Nous vivons aujourd’hui dans un monde numérisé, confronté à de nouveaux défis et assez compétitif dans les organisations. Nous interagissons chaque jour avec de nombreuses personnes sur les plans personnel et professionnel et sommes exposés aux conflits interpersonnels résultant de ces relations.

Le harcèlement au travail affecte le bien-être (physique, psychologique ou social) de l’employé, ainsi que la qualité du travail dans l’organisation. Il existe des moyens de provoquer indirectement des abus émotionnels dans l’environnement de travail, ce qui entraîne la non-atteinte des objectifs de l’entreprise et un taux de rotation élevé dans les organisations.
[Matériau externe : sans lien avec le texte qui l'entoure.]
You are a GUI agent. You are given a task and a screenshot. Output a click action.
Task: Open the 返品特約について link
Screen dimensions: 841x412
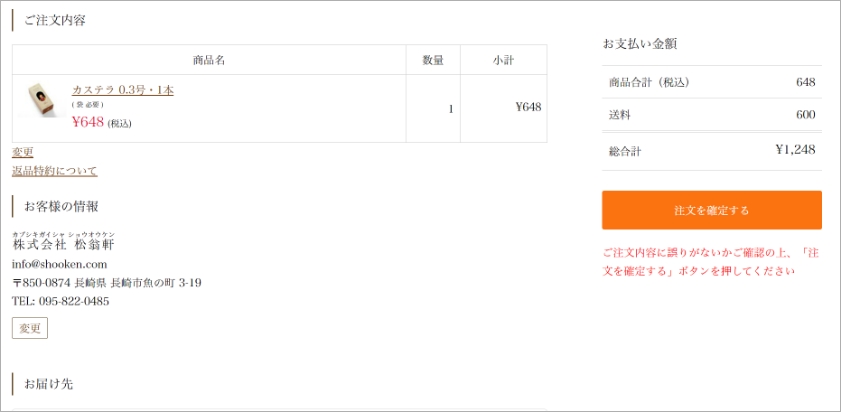(55, 171)
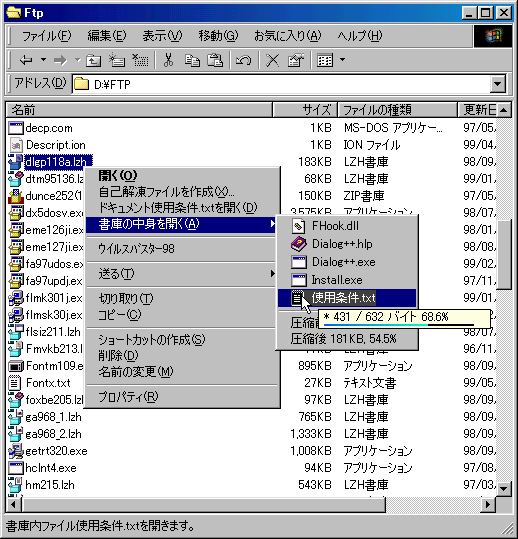This screenshot has width=518, height=539.
Task: Open Dialog++.exe from archive submenu
Action: click(x=343, y=262)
C’est quoi le harcèlement au travail ou mobbing ?

Lorsque la plupart des gens y font allusion, elles pensent automatiquement aux pressions sexuelles. Bien qu’il soit un type de tourmente très grave sur le lieu de travail, le terme couvre diverses actions négatives commises contre un employé par un autre, ou par le dirigeant ou le propriétaire de l’entreprise.
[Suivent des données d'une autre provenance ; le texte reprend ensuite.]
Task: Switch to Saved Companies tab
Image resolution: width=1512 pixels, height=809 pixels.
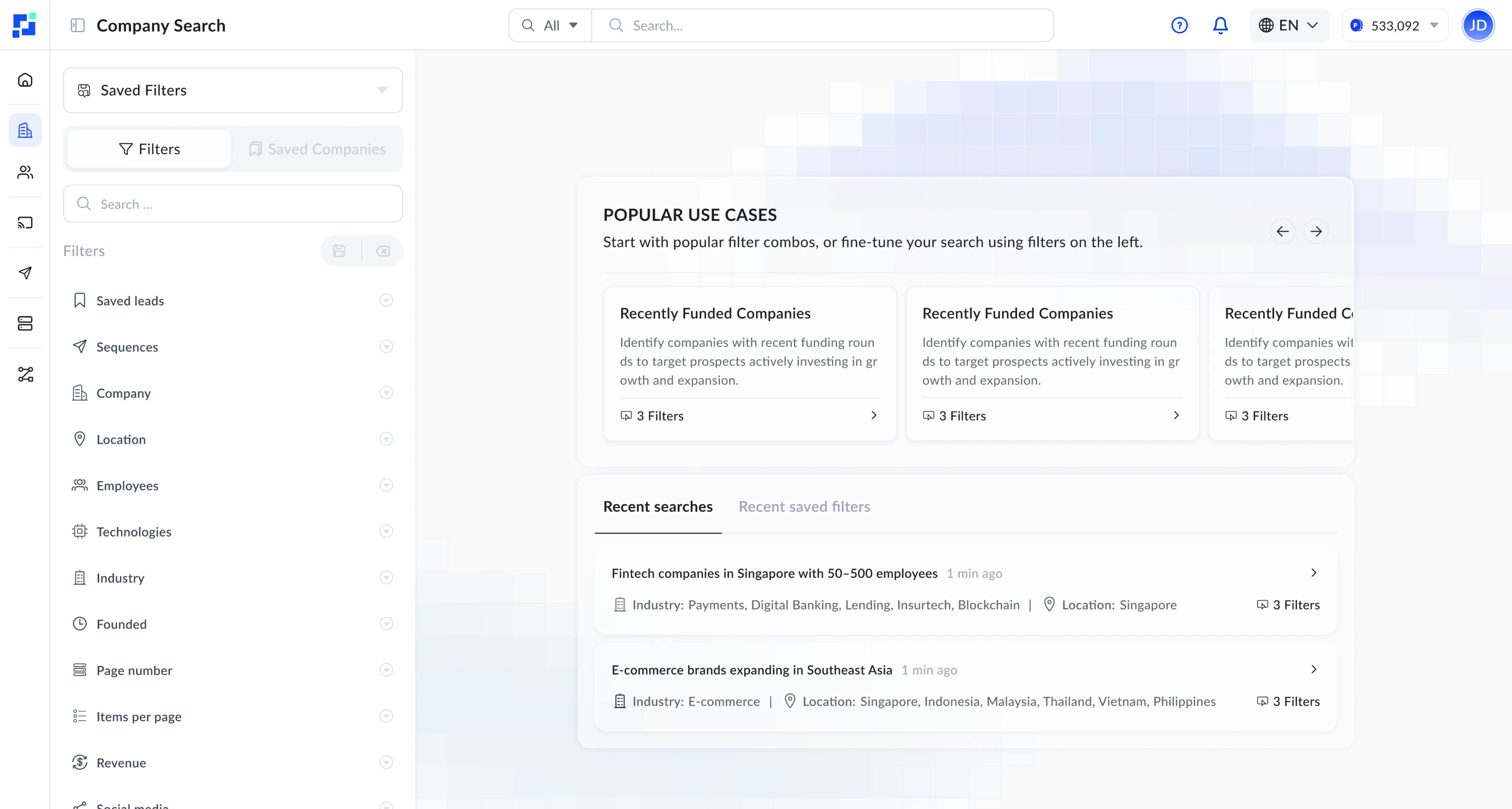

On peut définir le mobbing comme “un comportement importun qui influe de manière significative sur la culture organisationnelle et qui est fondé sur la race, la couleur, la religion, le sexe (y compris la grossesse), l’origine nationale, l’âge (40 ans ou plus), le handicap ou les informations génétiques”.

Entre autres, il trouve aussi son origine dans les rivalités, la jalousie, l’envie, le ressentiment, les frustrations, les différences et les mauvaises habitudes.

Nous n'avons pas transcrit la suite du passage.